# [Excerpted text]
---
See the Most Famous Mosques in Istanbul
The land of the mosques, Istanbul is home to over 3,000 mosques ranging from the small but beautiful Rüstem Pasha to the impossibly large Süleymaniye Mosque. Thanks to its rich historical, architectural and cultural past, Istanbul also has some of the greatest displays of Ottoman architecture, like the Sultan Ahmet Mosque, and Byzantine structures, like the world-famous Hagia Sophia. With a city bursting at the seams with stunning mosques, it’s hard to know which ones to visit. That’s why we’ve put together this list of the most impressive mosques in Istanbul that you don’t want to miss.
Once the largest mosque in the world, Hagia Sophia is now the most controversial. This magnificent mosque was built in 532 by the Roman Emperor Justinian with the brief that it must be “one that has never existed since Adam’s time, and one that will never exist again”. He succeeded. To this day, Hagia Sophia is one of the most famous buildings in the world and is an awe-inspiring landmark of Istanbul. However, due to the Hagia Sophia’s unfathomable size, fascinating history and popularity, this mosque has been functioning as a museum for over 80 years. Understandably, the Turks have been calling and petitioning for this magnificent building to be given back to the people and turned back into the religious building it was intended to be. However you feel about the use of this building, with its impressive size, spectacularly high domed ceilings, exquisite interior decor and warm hue, the Hagia Sophia is one of the most impressive mosques in Istanbul.
---
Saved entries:
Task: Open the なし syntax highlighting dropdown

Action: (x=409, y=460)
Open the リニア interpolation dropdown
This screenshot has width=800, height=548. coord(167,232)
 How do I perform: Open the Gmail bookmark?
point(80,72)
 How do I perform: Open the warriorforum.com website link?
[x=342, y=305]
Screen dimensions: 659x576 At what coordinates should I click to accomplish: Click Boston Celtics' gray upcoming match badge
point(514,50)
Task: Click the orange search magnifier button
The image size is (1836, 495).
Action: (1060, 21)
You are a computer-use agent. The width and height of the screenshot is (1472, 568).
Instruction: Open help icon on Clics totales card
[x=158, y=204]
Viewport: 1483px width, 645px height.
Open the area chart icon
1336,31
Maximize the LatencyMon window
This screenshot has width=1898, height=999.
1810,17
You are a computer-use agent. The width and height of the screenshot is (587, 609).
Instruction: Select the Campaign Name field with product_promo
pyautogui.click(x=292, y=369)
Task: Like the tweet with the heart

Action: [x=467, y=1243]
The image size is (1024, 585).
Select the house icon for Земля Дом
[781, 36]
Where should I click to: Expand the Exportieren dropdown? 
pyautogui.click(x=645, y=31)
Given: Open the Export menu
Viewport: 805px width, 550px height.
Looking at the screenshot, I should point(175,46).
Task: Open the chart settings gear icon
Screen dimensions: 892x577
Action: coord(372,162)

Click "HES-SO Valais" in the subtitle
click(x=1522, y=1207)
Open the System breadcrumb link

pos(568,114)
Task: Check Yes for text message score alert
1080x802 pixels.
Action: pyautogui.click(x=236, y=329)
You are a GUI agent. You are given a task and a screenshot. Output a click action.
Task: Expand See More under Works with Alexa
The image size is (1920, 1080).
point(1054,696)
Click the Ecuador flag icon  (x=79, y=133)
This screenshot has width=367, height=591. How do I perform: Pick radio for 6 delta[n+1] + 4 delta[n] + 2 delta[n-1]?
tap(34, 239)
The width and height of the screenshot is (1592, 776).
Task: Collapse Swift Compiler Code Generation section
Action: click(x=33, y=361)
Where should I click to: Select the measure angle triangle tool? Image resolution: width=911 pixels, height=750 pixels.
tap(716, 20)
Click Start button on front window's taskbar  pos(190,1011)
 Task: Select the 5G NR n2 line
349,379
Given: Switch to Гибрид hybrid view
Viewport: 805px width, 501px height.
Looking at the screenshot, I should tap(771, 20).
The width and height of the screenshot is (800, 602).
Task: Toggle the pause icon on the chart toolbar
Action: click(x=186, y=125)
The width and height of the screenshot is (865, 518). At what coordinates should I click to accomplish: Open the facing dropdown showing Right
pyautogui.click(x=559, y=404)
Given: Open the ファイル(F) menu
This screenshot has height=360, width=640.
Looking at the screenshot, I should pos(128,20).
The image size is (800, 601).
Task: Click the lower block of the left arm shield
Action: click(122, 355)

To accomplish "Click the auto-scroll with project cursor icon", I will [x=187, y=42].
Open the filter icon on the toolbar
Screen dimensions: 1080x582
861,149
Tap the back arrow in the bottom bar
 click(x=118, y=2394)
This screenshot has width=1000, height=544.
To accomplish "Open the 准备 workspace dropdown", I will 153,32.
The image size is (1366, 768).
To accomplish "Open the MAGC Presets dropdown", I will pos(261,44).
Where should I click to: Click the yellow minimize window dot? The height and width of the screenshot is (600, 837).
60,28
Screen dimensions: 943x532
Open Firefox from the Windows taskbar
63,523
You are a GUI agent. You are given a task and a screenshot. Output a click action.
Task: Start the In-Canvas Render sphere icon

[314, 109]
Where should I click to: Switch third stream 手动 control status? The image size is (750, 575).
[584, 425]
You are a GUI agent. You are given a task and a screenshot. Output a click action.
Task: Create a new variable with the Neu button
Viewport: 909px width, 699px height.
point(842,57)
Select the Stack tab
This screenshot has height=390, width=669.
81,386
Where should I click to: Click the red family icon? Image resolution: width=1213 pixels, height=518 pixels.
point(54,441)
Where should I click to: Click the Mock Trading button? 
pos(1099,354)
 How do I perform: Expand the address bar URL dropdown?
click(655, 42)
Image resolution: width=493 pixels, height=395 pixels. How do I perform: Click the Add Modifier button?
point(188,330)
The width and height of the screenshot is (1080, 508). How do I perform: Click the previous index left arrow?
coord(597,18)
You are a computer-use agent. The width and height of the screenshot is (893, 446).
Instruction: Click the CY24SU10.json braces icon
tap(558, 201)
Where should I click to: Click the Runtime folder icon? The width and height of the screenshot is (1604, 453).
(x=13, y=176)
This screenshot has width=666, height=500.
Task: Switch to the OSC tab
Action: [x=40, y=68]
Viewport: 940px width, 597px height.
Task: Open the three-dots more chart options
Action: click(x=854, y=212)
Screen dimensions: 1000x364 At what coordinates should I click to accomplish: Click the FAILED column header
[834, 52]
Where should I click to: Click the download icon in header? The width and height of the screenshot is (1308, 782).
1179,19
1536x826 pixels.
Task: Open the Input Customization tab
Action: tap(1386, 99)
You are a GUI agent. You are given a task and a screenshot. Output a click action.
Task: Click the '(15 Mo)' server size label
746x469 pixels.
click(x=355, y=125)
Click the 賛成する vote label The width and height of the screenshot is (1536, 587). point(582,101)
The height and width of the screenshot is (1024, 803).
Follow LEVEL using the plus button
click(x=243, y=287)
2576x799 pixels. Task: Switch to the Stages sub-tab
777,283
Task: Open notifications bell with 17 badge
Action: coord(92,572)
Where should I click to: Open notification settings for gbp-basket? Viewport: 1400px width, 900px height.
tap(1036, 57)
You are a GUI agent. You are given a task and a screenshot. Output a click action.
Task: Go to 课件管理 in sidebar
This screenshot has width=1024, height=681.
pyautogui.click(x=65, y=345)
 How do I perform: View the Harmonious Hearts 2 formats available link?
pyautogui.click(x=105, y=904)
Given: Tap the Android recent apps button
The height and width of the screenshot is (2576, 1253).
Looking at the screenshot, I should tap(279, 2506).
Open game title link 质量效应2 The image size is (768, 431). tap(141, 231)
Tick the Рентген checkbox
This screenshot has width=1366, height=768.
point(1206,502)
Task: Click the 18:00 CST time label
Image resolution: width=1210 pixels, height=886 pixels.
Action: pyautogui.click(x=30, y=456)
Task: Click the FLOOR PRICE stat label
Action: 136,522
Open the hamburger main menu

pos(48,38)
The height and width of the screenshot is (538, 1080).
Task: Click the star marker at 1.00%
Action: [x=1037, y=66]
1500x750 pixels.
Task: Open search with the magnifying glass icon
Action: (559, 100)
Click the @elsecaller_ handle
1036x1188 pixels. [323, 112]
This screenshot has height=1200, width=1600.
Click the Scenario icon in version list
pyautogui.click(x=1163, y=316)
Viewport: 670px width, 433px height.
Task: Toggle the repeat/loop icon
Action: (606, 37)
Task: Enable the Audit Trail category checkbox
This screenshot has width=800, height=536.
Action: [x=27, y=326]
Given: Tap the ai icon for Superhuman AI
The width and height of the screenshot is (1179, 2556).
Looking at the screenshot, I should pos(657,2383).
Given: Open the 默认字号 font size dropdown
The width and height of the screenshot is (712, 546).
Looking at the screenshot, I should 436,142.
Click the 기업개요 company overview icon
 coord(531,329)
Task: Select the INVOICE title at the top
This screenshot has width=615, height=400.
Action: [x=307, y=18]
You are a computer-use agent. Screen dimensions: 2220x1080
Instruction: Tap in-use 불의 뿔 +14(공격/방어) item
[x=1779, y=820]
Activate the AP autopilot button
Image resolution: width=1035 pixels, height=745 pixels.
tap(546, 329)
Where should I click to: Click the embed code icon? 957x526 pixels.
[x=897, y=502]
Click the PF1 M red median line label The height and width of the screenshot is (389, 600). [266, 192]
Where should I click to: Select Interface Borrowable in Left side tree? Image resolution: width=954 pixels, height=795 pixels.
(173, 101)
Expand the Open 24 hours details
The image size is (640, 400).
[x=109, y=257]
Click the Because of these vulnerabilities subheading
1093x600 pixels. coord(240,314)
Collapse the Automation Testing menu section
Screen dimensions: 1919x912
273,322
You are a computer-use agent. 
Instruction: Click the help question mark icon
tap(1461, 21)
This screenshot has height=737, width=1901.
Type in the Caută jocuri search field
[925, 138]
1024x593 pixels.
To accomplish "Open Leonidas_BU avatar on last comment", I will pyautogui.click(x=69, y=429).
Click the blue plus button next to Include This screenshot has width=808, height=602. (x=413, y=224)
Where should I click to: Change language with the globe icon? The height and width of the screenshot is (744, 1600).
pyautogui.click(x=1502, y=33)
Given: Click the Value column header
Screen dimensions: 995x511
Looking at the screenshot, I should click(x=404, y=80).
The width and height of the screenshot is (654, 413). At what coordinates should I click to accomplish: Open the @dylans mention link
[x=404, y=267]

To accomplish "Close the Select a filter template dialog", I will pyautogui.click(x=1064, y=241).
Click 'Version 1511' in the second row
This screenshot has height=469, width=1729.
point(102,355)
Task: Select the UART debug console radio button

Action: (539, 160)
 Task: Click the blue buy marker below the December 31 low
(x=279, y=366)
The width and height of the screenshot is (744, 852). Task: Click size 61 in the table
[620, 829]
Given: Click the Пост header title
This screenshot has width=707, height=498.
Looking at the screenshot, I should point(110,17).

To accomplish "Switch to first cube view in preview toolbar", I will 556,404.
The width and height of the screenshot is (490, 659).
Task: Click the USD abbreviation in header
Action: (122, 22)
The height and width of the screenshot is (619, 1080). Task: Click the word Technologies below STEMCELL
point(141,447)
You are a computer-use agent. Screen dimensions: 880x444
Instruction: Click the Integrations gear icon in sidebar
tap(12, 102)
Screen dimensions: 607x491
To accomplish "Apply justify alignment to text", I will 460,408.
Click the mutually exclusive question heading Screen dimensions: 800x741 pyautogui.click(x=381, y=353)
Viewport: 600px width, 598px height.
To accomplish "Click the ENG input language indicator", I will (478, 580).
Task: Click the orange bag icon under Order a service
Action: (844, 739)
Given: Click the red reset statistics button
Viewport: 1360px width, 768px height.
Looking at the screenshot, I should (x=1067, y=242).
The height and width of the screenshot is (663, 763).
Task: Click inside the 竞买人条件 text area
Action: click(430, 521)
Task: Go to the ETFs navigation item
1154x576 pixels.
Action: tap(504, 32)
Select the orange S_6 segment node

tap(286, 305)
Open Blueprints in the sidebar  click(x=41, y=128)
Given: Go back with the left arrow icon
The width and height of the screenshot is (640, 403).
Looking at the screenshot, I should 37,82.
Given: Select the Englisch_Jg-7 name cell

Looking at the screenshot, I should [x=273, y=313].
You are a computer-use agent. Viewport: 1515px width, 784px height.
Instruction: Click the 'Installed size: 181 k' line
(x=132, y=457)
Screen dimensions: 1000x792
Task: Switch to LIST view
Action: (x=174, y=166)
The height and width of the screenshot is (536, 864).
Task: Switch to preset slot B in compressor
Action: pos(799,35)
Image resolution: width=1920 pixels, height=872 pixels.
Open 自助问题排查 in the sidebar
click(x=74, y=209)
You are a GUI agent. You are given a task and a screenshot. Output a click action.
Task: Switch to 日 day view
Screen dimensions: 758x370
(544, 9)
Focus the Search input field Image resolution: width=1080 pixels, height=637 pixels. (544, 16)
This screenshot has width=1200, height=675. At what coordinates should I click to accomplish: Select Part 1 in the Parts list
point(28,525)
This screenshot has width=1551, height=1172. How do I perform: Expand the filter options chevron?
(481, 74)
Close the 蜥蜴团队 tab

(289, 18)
---
# [Assignment A]
Rewrite everything from "See the Most" down to "want to miss." in the piece on Istanbul's mosques, putting "Constantinople" wherever "Istanbul" appears.
# [Assignment B]
Answer these questions using the piece on Istanbul's mosques:
(i) How many mosques does Istanbul have?
(ii) Who built the Hagia Sophia, and in what year?
(iii) For how long has the Hagia Sophia been functioning as a museum?

# [Response A]
See the Most Famous Mosques in Constantinople
The land of the mosques, Constantinople is home to over 3,000 mosques ranging from the small but beautiful Rüstem Pasha to the impossibly large Süleymaniye Mosque. Thanks to its rich historical, architectural and cultural past, Constantinople also has some of the greatest displays of Ottoman architecture, like the Sultan Ahmet Mosque, and Byzantine structures, like the world-famous Hagia Sophia. With a city bursting at the seams with stunning mosques, it’s hard to know which ones to visit. That’s why we’ve put together this list of the most impressive mosques in Constantinople that you don’t want to miss.

# [Response B]
(i) Over 3,000
(ii) The Roman Emperor Justinian, in 532
(iii) Over 80 years